Find C. Reminder: the Hough transform is done with respect to an origin at the centre of the image, and you will need to convert back to image coordinates where the origin is in the top-left corner of the image.
e) Based on the equation of the line Ax+By = C that you obtained, compute yl and yr values for corresponding xl = 0 and xr = width of image - 1.
f) Display the original ‘macritchie.jpg’ image. Superimpose your estimated line by
>> line([xl xr], [yl yr]);
Does the line match up with the edge of the running path? What are, if any, sources of errors? Can you suggest ways of improving the estimation?
3.3 3D Stereo
This is a fairly substantial section as you will need to write a MATLAB function script to compute disparity images (or maps) for pairs of rectified stereo images Pl and Pr. The disparity map is inversely proportional to the depth map which gives the distance of various points in the scene from the camera.
Estimating Disparity Maps
The overview of the algorithm is:
for each pixel in Pl,
i. Extract a template comprising the 11x11 neighbourhood region around that pixel.

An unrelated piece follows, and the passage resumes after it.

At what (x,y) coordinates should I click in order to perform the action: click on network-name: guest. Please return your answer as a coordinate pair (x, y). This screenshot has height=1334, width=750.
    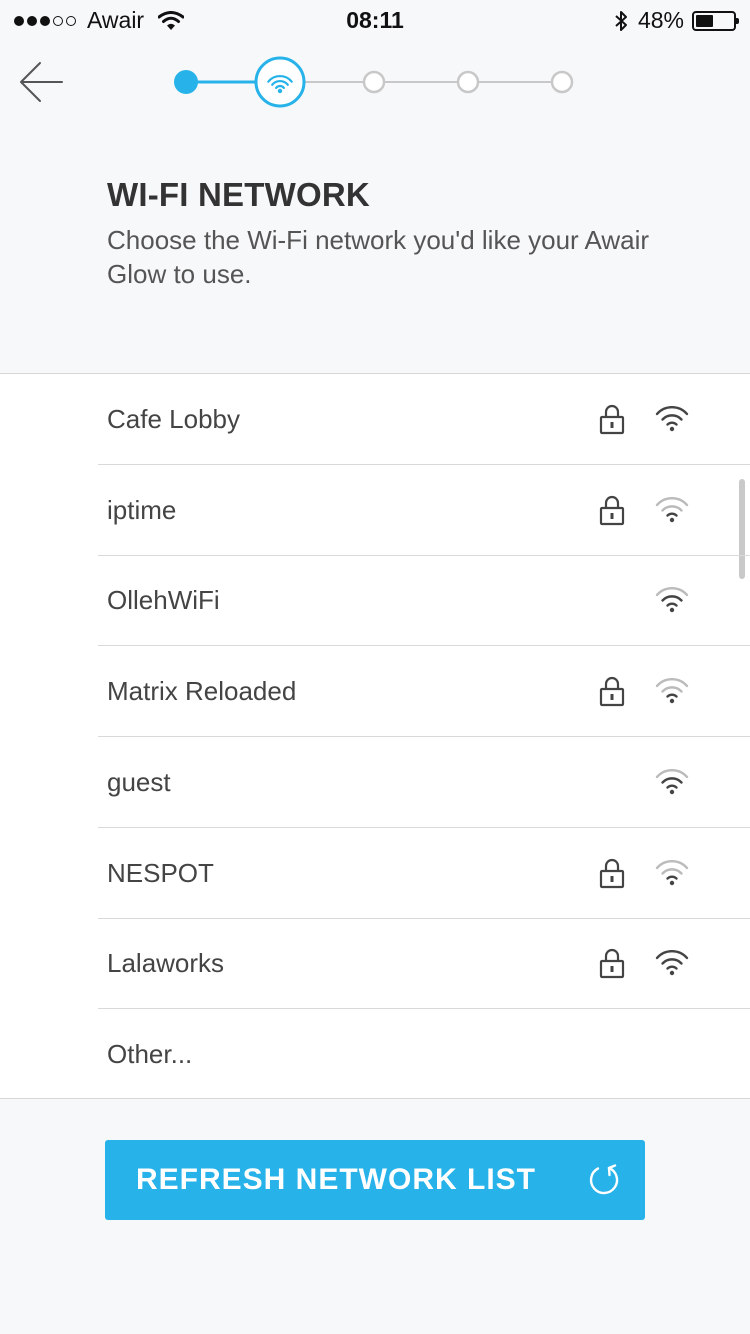
    Looking at the image, I should click on (139, 782).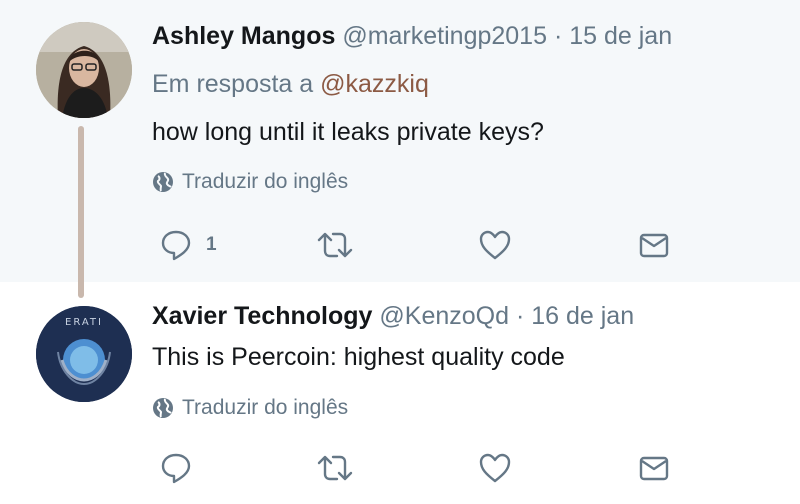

ii. Using the template, carry out SSD matching in Pr, but only along the same scanline. The disparity is given by
d(xl , yl ) xl xˆr
where xl and yl are the relevant pixel coordinates in Pl, and xˆr is the SSD matched pixel’s x-coordinate in Pr. You should also constrain your horizontal search to small values of disparity (<15).
iii. Input the disparity into the disparity map with the same Pl pixel coordinates.

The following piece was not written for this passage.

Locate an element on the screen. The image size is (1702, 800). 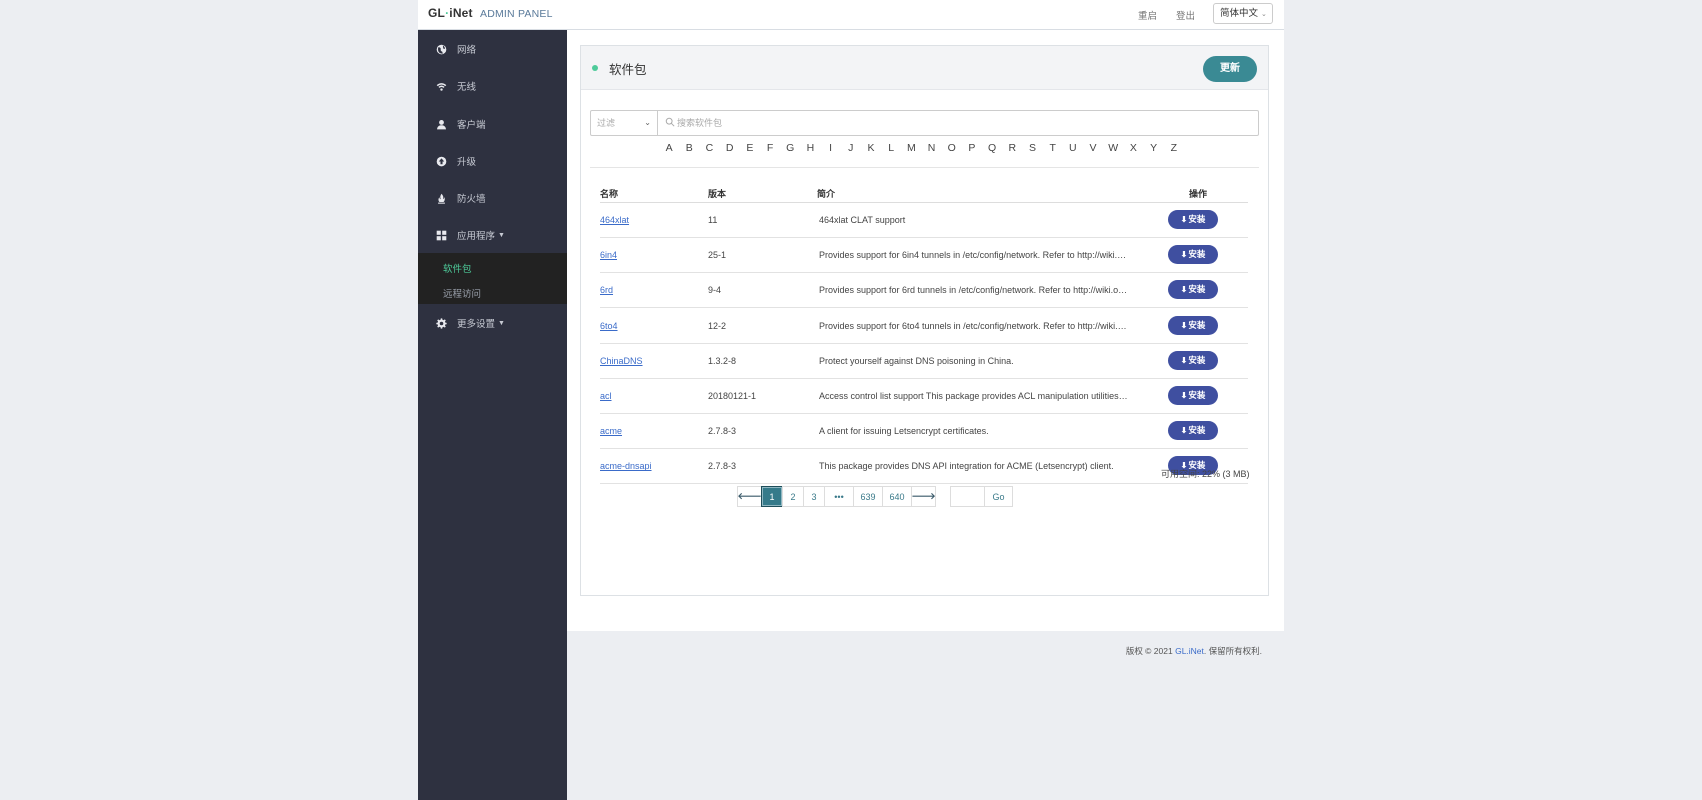
letter-filter-e: E is located at coordinates (750, 151).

a) Write the disparity map algorithm as a MATLAB function script which takes two arguments of left and right images, and 2 arguments specifying the template dimensions. It should return the disparity map. Try and minimize the use of for loops, instead relying on the vector / matrix processing functions.

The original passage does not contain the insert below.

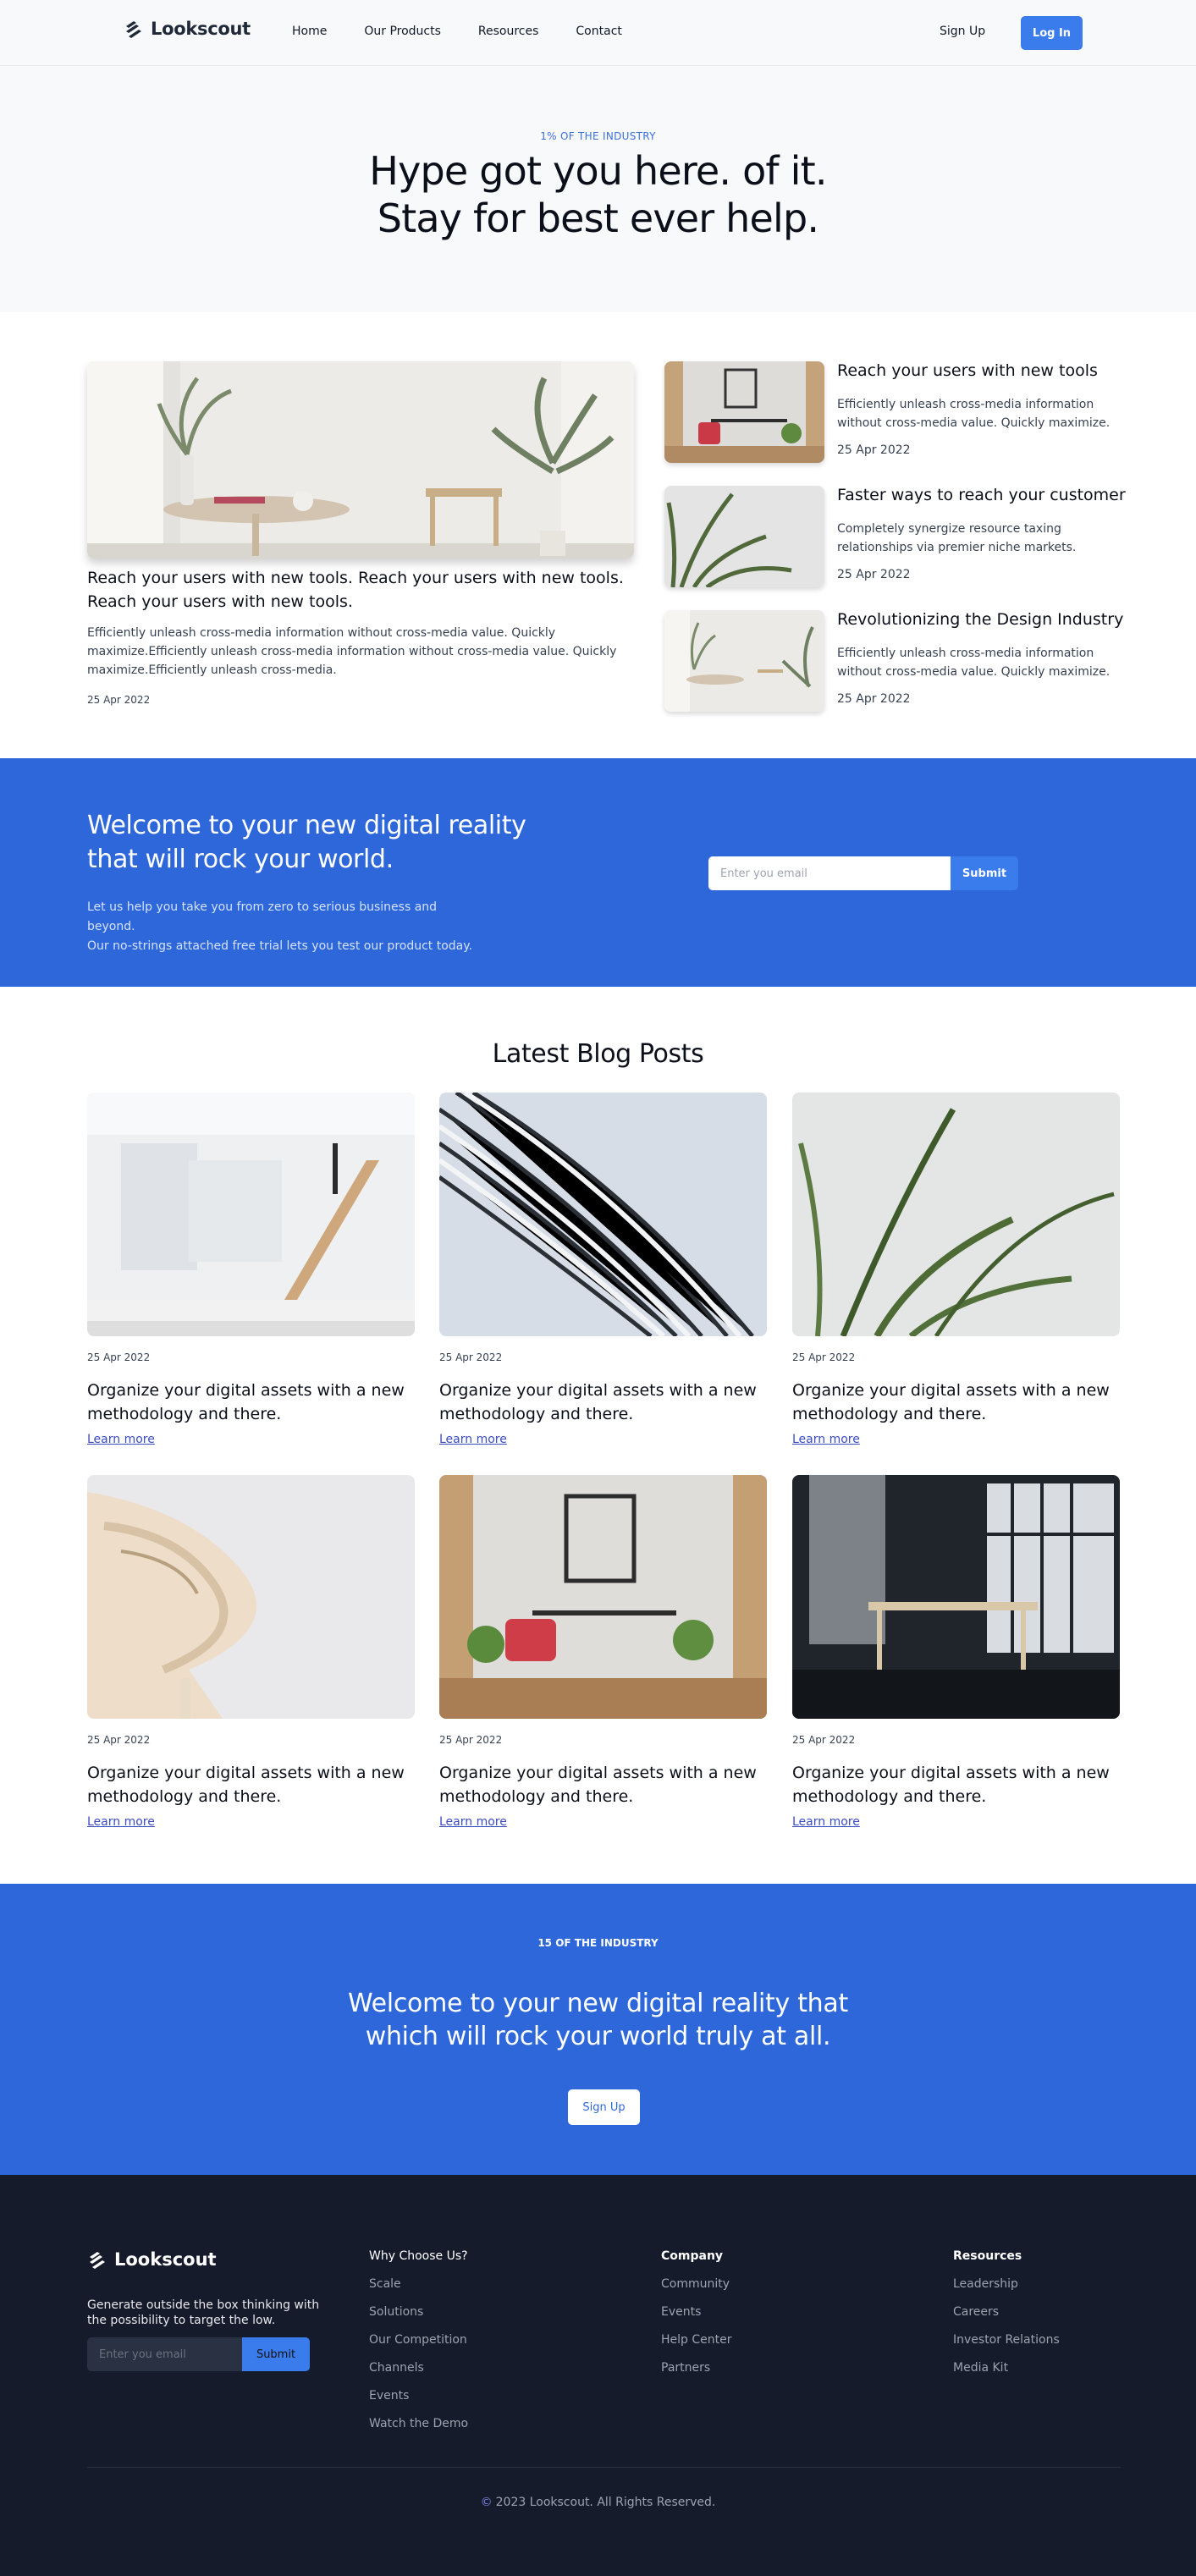 This screenshot has height=2576, width=1196. Describe the element at coordinates (980, 620) in the screenshot. I see `side-item-title: Revolutionizing the Design Industry` at that location.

b) Download the synthetic stereo pair images of ‘corridorl.jpg’ and ‘corridorr.jpg’, converting both to grayscale.
c) Run your algorithm on the two images to obtain a disparity map D, and see the results via
>> imshow(-D,[-15 15]);
The results should show the nearer points as bright and the further points as dark. The expected quality of the image should be similar to `corridor_disp.jpg’ which you can view for reference.
Comment on how the quality of the disparities computed varies with the corresponding local image structure.
3.4 OPTIONAL
Attempting the optional section will earn you extra credit. However, this is not necessary to achieve a decent coursework grade.
You will need to implement the algorithm in the CVPR 2006 paper entiled “Beyond Bags of Features: Spatial Pyramid Matching for Recognizing Natural Scene Categories”. You will need to use the benchmark Caltech-101 dataset and compare the classification results of Spatial Pyramid Matching (SPM) and the bag-of-words (BoW) method as in Table 2 of the paper by following the experimental setting in Section 5.2 of the paper.
4 REPORT
Please complete all questions and write / print all source code. You are also encouraged to print the relevant images and graphs for inclusion in your logbook.
5 REFERENCES
1. Gonzalez, R. C. and Woods, R. E., Digital Image Processing, AddisonWesley, 1992.
2. K. R. Castleman, Digital Image Processing, Prentice-Hall, 1996
3. S. E. Umbaugh, Computer Vision and Image Processing, Prentice-Hall, 1998
4. Anil K Jain, Fundamentals of Digital Image Processing, Prentice-Hall, 1989
5. Getting Started with MATLAB. The MathWork, Inc., Natick, MA, 1984-1997.
6. Using MATLAB. The MathWork, Inc., Natick, MA, 1984-1998.
7. Using MATLAB Graphics. The MathWork, Inc., Natick, MA, 1984-1996.
8. Image Processing Toolbox User's Guide, The MathWork, Inc., Natick, MA, 1993-1997.
9. Signal Processing Toolbox User's Guide, The MathWork, Inc., Natick, MA, 1988-1996.